The other type is workers who go to foreign countries with work permits. The workers who go to countries in South East Asia and the Gulf counties under a work permit visa system usually return home. In this short-term migration, thousands of high school graduates from rural areas seek job opportunities in their destination countries to earn some amount to fulfil the basic requirements of their household affairs. They are compelled to do so due to extreme poverty and the lack of employment opportunities at home. Ironically, our government also encourages them to go to work in other countries for remittance, which is an easy approach to operating the national economy instead of increasing productivity. This cannot be called a good practice by any means.

Anyone who goes abroad for a short visit might see Nepali students looking happy. But if they furtively look at the latter's face, then the former can see the troubled life of being a migrant student who has to be engaged in a rat race to earn a meagre amount of money only to keep body and soul together in addition to saving some amount to pay university fees.

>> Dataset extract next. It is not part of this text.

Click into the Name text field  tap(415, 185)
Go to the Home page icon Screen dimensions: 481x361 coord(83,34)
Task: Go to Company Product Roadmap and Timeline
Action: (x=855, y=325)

Despite such troubles, migrant students in Europe, America, and Australia like to live permanently in those countries after completing their studies, even if they cannot afford a moderate house to live in and a comfortable car to ride. Except in cases of those who have gone there for higher studies with a handsome amount of scholarship, most students experience the same plight. 

No matter how sincerely the non-white migrants make invaluable contributions with their knowledge and skills in their host countries, they are treated as second-grade citizens devoid of equal rights and opportunities. The migrants often say that some white settlers in America are still racists who hate non-whites, even in public places. I recall a striking account in Ronald Takaki's book Strangers from a Different Shore that tells a heart-rending tale of a Japanese-American non-white boy who was a descendent of Japanese parents some three hundred years back but was segregated at school from children by a white community of European settlers. 

The condition of migrants on work visas fares no better either. We can hear many stories in newspapers and other social media that working-class migrants' lives in Gulf countries are terribly miserable. Many youths return home only in coffins to the bitter frustration of their parents and wives who had sent them abroad with golden dreams of altering their lives with basketful money. If the workers are females, their lives turn into hell with incidents of terrible violence against women with rapes, abortion, and even deaths. What can be more detestable than these heinous crimes? In this respect, the life of migrants in a foreign land is never secure. 

False consciousness

It is thus evident to suggest that the future of migrants from a different land remains hanging in a precarious balance, and thus it is always insecure to live in other people's land. For instance, most youths feel lucky to be able to enter America and live there permanently, which they think is a matter of pride and glory. They are led by false consciousness that being an American is being a glorious citizen of a superpower country. I wonder what it means to be a second-grade citizen of a superpower country.

Undoubtedly, being mobile is always better than being confined to a single country. Earning a handsome amount of money is also a good idea, but it might be a stupid practice under any pretext to spend the whole amount of hard-earned money and energy with the false consciousness of having good luck and boasting of being a powerless citizen of a powerful country. In essence, it is a hollow arrogance, signifying nothing.